Baggage.
It piles up. When you love, jumping in heart first (your head in too much of a daze to stop it), how do you recover? I've loved too easily and too much so far in my life. I feel like I have too many wounds for my age.
I'm not complaining. All mistakes, all pain, all challenges have something to teach us.
The biggest problem is the one universal truth of people: everybody lies. Some people, small lies. Others, big lies. But we do lie. To those we know and those we don't, to ones we love and ones we hate, and the person we lie to the most doesn't like to look in the mirror. It's hard to make eye contact anytime you lie, especially with yourself.
Closure.
Isn't that supposed to relieve baggage? I haven't found closure yet. I can still feel the weight of the losses of loves in my life, including those who didn't love me back. But, the ones who did leave much deeper gashes.
Moving on is hard. In one particular relationship, I was so unwilling to give up. Even after moving to another state to get away for fear of returning to her, I didn't give up on her until she told me she was pregnant by another man, the one she ran back to when I had put my foot down after the 702nd lie. The math didn't make sense. Either she had cheated on me, or the kid is mine. She stands by, to this day, that I'm not the father, yet the baby was at full term in 7 months.
But, putting all that aside, and even after going on three years away, I can't stop loving her. It's true that you can't choose who you love. At times, I miss her so much, it's all I can do to not pick up the phone. It's hard to, though, when I know even a text message could result in her being abused. Isn't it ridiculous to feel guilt for leaving someone in a situation they wouldn't leave, no matter how hard you fought? Eyes cannot lie. She loved me, I think more than she ever loved anyone romantically. Her eyes always told on her. I was ready for marriage, settling down, the whole enchilada.

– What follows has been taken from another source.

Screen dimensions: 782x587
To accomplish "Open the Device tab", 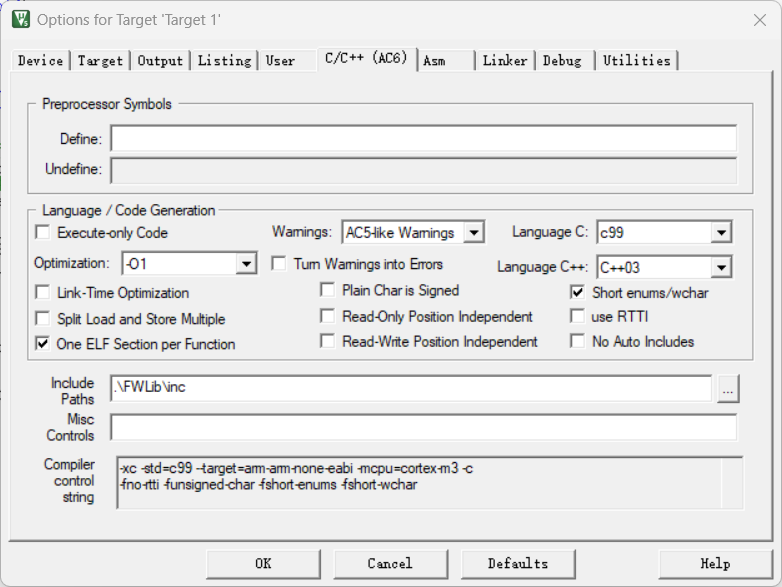I will tap(41, 61).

She undoubtedly cheated on me. I returned the favor. For that, I don't feel guilt, except that the person I cheated with would've actually been good for me. And, according to Ross logic, we were on a break, so it wasn't really cheating. But, she stopped talking to me when she realized I couldn't get over the one who caused me nothing but pain.

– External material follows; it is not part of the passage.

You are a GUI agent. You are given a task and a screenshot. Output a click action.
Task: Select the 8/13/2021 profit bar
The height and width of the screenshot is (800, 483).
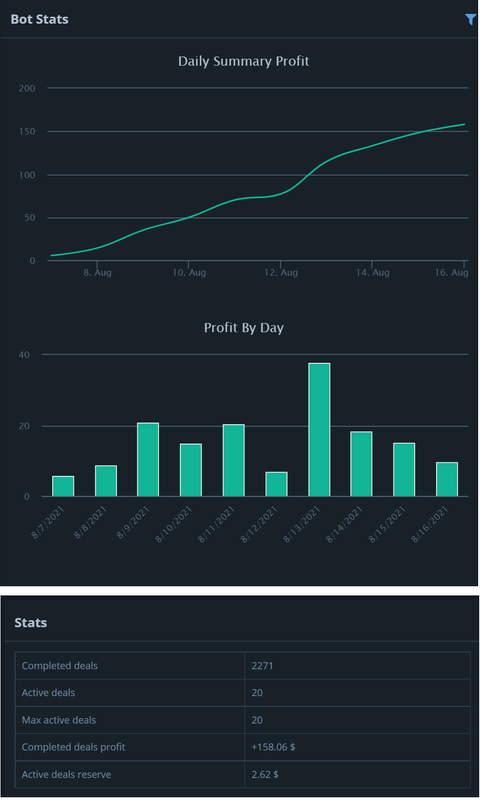pyautogui.click(x=319, y=430)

Going farther back, when I was more blatantly and unexpectedly cheated on, she told me during a late night, drunken conversation that she had been with someone else. We were each others' firsts (except that she had been sexually abused as a child, which was without a doubt the root of most of our problems). I tried to forgive her. I couldn't then, but I have now. Now I just miss her.

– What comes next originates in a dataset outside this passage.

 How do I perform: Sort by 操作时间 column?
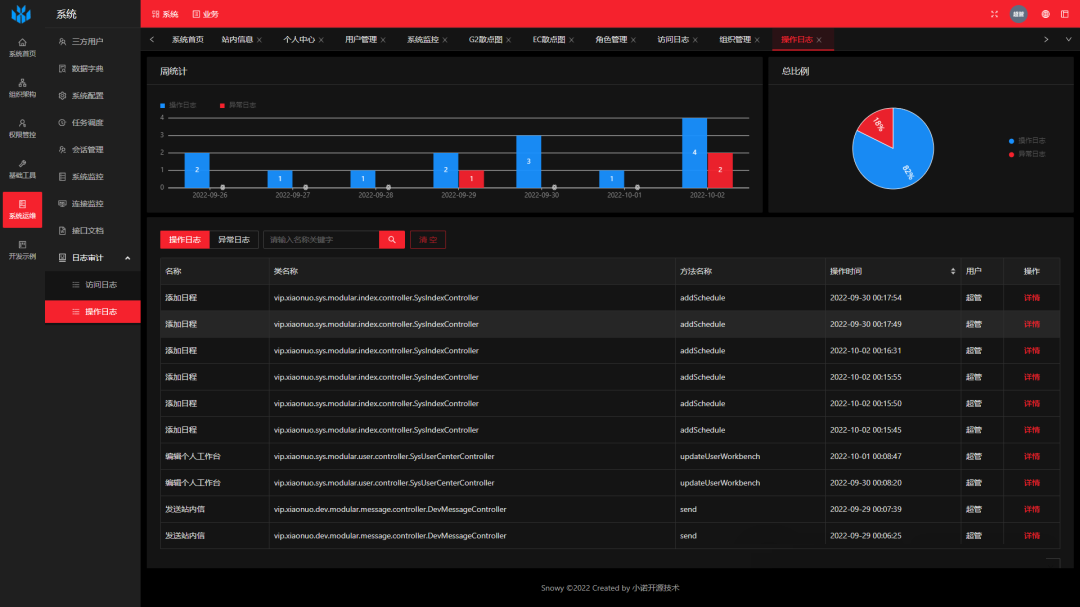pos(952,271)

All through high school, I was in love with my best friend. No matter how much I made my case, it always came down to a decision for me. Either I could keep her as a friend, or I could give her an ultimatum. It's better to be able to spend time with someone you love than not, even if you can't have them. She made me happy, even if I knew each hug could never lead to more. Years later, after I had graduated from college, the news she had gotten married and had a kid devastated me. Why wasn't I, or my love, good enough?
That's a stupid way to think, but I thought it. All I regret now are all the opportunities I missed out on while pining after her. My friends were constantly annoyed at me for how head-over-heels I was for her. One even tried to seduce me to take my mind off of her, but I felt I would be betraying the one who wasn't in love with me. Later, I found out, the friend who was trying to look after me was. She soon after got married, too.
Love is ridiculous. This is but an insight into past loves, but it's a good outline of a struggle I face every day. How do I move on from all I have loved before? How do I make enough room for someone else?